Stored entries

---------------

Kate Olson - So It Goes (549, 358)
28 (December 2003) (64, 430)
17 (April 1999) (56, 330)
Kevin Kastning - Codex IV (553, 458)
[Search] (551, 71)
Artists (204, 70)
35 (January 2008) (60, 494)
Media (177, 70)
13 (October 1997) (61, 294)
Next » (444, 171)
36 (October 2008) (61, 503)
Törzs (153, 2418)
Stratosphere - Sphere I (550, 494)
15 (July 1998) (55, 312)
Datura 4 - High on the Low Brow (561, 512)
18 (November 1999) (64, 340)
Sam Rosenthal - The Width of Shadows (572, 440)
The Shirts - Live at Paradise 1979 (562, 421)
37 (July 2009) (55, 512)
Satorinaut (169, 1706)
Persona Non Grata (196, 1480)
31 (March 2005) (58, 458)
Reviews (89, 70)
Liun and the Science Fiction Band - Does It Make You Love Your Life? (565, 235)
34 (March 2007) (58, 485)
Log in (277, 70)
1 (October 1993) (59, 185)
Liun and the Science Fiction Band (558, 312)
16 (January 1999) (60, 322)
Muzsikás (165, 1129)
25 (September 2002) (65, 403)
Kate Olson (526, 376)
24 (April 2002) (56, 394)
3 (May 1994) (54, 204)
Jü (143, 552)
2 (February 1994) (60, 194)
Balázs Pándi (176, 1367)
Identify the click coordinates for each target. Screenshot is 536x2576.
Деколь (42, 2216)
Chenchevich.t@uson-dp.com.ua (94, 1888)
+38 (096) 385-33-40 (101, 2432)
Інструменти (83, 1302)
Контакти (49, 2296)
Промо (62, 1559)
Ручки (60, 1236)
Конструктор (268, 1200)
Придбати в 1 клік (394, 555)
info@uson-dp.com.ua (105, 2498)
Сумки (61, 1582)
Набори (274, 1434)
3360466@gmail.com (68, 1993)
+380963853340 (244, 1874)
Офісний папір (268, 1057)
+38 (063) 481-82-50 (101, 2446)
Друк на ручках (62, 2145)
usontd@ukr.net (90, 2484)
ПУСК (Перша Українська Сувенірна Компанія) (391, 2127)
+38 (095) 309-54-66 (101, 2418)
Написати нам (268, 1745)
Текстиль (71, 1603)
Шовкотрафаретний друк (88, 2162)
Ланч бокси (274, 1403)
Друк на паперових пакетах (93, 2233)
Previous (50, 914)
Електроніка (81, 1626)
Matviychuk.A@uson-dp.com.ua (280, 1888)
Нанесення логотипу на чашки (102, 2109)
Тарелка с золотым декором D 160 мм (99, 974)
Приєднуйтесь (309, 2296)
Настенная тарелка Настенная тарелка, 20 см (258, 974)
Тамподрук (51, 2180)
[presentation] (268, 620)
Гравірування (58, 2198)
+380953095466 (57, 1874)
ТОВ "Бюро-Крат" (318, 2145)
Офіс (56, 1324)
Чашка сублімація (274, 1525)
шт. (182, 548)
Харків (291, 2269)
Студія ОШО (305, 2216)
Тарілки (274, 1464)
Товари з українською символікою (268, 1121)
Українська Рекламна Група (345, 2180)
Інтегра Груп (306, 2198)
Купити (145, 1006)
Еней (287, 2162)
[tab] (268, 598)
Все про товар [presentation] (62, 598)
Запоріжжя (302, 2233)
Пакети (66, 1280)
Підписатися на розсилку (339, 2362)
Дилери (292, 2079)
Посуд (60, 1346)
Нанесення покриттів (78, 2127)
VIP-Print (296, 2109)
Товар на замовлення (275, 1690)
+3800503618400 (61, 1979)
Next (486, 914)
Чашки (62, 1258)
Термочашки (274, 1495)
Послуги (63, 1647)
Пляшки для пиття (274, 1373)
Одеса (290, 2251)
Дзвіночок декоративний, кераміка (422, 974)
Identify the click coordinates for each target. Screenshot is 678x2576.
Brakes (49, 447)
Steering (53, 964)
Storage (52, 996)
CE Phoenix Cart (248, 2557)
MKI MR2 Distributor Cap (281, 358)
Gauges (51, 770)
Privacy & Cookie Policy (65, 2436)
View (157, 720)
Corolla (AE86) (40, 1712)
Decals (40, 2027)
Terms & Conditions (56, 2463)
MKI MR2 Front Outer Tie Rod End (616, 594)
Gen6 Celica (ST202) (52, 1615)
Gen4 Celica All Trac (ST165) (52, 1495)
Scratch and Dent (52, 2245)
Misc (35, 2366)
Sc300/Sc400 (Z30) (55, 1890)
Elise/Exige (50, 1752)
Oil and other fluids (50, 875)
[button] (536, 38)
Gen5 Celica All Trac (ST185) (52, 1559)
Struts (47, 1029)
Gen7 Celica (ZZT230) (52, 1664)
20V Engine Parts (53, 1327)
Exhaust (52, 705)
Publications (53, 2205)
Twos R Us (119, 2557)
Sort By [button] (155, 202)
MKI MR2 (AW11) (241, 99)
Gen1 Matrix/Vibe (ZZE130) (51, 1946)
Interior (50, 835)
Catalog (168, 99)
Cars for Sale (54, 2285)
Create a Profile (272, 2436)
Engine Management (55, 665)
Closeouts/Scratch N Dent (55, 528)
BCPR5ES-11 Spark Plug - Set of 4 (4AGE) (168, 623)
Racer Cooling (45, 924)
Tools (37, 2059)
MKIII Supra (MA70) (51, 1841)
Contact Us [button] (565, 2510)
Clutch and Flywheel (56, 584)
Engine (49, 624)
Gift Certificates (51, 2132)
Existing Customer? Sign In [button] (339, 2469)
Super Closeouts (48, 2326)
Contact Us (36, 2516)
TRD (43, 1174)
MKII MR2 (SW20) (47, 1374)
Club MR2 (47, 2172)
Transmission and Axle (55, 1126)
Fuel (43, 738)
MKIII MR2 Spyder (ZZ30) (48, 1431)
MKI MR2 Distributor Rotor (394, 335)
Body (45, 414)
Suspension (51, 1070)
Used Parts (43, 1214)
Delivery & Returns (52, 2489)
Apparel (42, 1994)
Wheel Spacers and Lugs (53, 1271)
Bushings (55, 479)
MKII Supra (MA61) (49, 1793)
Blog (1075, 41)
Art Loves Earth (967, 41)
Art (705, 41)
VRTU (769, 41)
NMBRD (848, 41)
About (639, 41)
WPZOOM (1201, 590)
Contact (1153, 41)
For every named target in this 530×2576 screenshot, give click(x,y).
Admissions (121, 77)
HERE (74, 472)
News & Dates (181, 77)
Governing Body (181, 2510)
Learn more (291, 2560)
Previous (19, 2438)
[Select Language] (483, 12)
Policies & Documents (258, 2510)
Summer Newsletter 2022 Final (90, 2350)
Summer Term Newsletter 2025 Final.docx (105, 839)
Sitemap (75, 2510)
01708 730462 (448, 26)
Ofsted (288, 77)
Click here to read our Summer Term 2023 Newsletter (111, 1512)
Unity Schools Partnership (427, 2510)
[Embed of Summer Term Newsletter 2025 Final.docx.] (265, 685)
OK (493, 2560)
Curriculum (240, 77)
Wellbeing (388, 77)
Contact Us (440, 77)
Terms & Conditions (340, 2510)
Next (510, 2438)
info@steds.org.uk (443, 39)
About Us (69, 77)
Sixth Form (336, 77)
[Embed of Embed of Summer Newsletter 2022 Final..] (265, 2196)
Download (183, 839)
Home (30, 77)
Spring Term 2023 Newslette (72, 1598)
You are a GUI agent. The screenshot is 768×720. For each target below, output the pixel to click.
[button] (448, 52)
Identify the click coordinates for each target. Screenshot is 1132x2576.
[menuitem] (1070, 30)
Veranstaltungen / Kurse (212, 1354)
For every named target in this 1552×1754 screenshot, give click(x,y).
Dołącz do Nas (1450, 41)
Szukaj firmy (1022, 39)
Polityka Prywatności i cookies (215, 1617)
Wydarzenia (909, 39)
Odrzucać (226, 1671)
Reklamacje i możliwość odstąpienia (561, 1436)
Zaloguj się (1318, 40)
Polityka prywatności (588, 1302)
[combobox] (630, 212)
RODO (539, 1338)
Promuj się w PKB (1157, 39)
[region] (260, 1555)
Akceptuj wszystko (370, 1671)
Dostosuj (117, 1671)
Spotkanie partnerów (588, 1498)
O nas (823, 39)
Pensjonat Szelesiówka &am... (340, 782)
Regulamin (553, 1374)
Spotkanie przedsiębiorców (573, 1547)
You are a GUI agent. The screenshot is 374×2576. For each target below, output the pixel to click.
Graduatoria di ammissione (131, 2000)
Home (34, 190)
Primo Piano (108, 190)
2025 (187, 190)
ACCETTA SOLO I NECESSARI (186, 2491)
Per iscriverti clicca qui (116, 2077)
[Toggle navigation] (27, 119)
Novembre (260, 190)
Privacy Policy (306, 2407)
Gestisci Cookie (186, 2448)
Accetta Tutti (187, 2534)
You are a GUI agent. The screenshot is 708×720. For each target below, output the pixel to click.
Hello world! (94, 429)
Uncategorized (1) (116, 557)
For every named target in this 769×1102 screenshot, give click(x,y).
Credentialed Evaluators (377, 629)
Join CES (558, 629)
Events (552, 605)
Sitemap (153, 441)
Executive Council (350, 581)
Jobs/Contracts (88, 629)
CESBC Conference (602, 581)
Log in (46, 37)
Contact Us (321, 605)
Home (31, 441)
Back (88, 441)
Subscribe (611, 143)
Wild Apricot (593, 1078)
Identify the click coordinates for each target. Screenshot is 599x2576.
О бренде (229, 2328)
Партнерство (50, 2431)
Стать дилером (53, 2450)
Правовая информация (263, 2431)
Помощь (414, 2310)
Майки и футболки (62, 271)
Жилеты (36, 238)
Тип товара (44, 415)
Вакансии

---------------

▸ Brief:
Take the lines starting with the line that contains "Sort By [button] (155, 202)" and going on through the line that contains "MKIII Supra (MA70) (51, 1841)", and write them out again with "Scratch N Dent" switched to "Scratch and Dent", leaving everything else unchanged.

▸ Solution:
Sort By [button] (155, 202)
MKI MR2 (AW11) (241, 99)
Gen1 Matrix/Vibe (ZZE130) (51, 1946)
Interior (50, 835)
Catalog (168, 99)
Cars for Sale (54, 2285)
Create a Profile (272, 2436)
Engine Management (55, 665)
Closeouts/Scratch and Dent (55, 528)
BCPR5ES-11 Spark Plug - Set of 4 (4AGE) (168, 623)
Racer Cooling (45, 924)
Tools (37, 2059)
MKIII Supra (MA70) (51, 1841)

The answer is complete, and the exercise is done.